Nous avons également analysé l’augmentation du capital social entre 2005 et 2008 en fonction du capital social à la création.
En 2005, les gazelles les moins dotées au niveau du capital social à la création ont nettement augmenté leur capital social par rapport aux non-gazelles. En 2008, cette tendance continue de se poursuivre. Les gazelles les plus dotées au niveau du capital social à la création conservent leur avantage.
Distribution de gazelles par capital social par rapport aux non-gazelles
Afin de repérer les gazelles parmi toutes les entreprises de 10 salariés ou plus, nous avons comparé la distribution de gazelles et de non-gazelles par taille du capital social à la création. Nous avons retenu pour l’observation seulement les cohortes des entreprises nées en 2001-2003. Pour chaque tranche du capital social, nous avons cumulé le nombre de gazelles et de non-gazelles nées chaque année.
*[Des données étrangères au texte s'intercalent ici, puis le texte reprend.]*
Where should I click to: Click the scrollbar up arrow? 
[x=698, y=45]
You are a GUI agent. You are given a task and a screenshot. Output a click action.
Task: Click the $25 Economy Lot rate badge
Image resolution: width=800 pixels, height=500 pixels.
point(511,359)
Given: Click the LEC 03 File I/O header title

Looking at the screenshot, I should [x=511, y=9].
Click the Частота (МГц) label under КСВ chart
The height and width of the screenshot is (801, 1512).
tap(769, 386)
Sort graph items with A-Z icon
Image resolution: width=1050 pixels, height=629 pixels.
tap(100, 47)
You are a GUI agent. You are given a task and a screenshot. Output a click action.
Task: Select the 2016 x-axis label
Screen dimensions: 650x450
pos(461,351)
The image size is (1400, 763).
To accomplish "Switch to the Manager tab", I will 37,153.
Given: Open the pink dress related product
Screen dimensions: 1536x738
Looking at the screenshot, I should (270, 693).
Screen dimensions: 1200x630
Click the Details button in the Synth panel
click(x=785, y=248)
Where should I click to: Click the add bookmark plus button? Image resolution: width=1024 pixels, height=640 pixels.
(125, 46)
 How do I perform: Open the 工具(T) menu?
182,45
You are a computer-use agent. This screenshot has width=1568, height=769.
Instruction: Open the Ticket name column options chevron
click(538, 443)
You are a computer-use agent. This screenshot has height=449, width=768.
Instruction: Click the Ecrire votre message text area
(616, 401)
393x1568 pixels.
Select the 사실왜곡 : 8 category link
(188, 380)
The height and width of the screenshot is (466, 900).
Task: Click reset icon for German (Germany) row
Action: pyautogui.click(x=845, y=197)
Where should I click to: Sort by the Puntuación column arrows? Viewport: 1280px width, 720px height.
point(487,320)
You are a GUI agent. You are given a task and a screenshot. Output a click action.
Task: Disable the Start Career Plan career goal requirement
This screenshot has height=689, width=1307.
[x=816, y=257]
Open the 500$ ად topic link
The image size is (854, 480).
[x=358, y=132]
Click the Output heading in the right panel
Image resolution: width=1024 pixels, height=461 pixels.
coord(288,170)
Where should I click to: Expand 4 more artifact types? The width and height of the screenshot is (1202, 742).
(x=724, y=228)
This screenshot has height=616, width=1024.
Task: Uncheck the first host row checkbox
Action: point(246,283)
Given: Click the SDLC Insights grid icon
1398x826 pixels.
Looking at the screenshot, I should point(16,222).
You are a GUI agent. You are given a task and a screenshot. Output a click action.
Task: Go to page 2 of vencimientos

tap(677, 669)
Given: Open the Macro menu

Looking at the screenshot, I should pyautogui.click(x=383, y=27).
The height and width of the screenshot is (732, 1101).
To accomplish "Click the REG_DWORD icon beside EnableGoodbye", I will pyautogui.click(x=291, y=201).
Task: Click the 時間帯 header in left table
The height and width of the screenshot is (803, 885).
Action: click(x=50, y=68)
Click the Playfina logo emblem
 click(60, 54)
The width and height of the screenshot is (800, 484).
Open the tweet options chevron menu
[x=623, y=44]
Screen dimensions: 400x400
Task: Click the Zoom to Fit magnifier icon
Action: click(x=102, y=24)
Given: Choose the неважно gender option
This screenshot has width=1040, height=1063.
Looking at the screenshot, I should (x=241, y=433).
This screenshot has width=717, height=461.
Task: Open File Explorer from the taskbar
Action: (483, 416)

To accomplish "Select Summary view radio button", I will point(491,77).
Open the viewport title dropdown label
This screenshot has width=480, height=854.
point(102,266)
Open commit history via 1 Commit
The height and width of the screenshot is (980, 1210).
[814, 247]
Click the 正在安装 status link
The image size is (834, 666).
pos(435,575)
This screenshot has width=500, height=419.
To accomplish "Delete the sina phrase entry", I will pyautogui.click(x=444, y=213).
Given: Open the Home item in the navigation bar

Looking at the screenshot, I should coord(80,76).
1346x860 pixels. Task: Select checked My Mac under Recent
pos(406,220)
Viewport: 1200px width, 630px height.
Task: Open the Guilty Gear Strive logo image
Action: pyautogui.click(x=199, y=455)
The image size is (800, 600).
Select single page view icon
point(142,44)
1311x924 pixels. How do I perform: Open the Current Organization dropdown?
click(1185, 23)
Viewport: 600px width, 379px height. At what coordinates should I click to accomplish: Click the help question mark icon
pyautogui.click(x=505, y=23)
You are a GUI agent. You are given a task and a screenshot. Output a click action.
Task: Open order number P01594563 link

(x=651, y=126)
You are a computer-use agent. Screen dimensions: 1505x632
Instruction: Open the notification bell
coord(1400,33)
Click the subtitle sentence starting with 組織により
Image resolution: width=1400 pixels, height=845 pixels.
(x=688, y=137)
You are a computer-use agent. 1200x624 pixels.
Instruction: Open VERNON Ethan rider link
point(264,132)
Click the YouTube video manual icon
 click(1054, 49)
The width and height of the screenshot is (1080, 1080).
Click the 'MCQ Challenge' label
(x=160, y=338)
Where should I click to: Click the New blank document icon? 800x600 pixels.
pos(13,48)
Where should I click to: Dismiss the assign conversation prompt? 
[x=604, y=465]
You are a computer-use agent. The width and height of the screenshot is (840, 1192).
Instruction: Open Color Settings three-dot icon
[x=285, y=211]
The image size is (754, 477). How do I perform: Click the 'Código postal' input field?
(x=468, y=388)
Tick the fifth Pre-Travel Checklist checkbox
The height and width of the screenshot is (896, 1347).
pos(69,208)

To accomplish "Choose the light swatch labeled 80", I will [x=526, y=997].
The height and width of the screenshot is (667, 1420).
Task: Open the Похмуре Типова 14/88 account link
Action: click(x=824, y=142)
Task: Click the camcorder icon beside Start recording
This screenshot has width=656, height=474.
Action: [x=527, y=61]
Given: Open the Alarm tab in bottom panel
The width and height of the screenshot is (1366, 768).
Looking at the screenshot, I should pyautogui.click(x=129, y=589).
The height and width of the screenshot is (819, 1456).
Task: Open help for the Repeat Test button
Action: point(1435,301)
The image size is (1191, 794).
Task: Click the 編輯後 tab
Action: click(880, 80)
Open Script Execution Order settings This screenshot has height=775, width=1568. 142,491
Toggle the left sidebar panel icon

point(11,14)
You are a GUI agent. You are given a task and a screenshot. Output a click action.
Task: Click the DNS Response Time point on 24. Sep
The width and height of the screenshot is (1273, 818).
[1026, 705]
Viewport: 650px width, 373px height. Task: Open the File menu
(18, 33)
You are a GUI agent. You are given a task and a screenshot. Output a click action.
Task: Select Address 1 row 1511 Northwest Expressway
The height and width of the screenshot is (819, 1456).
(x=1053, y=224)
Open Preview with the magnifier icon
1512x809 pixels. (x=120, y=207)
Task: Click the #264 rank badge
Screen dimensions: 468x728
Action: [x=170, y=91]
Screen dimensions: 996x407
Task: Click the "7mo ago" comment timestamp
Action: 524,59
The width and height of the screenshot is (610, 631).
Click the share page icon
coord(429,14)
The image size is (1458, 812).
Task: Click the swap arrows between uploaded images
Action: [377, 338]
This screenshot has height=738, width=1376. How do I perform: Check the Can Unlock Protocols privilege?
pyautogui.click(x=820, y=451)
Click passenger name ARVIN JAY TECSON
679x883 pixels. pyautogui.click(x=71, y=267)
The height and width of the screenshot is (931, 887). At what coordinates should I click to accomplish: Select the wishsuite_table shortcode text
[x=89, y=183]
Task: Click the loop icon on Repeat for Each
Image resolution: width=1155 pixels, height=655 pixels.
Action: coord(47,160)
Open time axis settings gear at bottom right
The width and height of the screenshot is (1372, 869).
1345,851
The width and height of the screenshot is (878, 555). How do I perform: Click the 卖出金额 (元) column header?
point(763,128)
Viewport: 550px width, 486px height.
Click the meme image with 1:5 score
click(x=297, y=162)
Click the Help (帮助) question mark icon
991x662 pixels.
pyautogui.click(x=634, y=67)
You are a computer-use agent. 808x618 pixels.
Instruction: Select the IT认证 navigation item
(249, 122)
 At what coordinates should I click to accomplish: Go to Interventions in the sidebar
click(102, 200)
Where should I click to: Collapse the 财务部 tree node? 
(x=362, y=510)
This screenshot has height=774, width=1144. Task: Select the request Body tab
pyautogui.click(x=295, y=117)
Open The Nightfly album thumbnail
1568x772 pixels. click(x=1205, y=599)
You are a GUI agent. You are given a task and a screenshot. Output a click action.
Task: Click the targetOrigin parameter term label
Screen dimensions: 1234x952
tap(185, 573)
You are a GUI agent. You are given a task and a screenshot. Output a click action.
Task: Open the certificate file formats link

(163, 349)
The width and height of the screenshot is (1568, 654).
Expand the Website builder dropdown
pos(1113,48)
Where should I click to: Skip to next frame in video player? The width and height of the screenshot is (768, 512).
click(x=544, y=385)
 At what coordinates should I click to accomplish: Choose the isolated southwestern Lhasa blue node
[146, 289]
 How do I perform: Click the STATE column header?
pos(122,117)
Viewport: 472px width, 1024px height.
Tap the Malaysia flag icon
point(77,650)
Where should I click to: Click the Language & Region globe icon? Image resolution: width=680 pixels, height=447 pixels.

Les deux courbes représentant les logarithmes du nombre cumulé de gazelles et de non-gazelles par taille du capital social à la création nous semblent identiques à un déplacement d’ordonnée près. Cela signifie que les proportions de gazelles nées chaque année avec les différentes tranches du capital social sont comparables avec celles de toutes les autres entreprises de 10 salariés ou plus. Il n’y a donc pas de moyen de repérer les gazelles à la création à partir du capital social.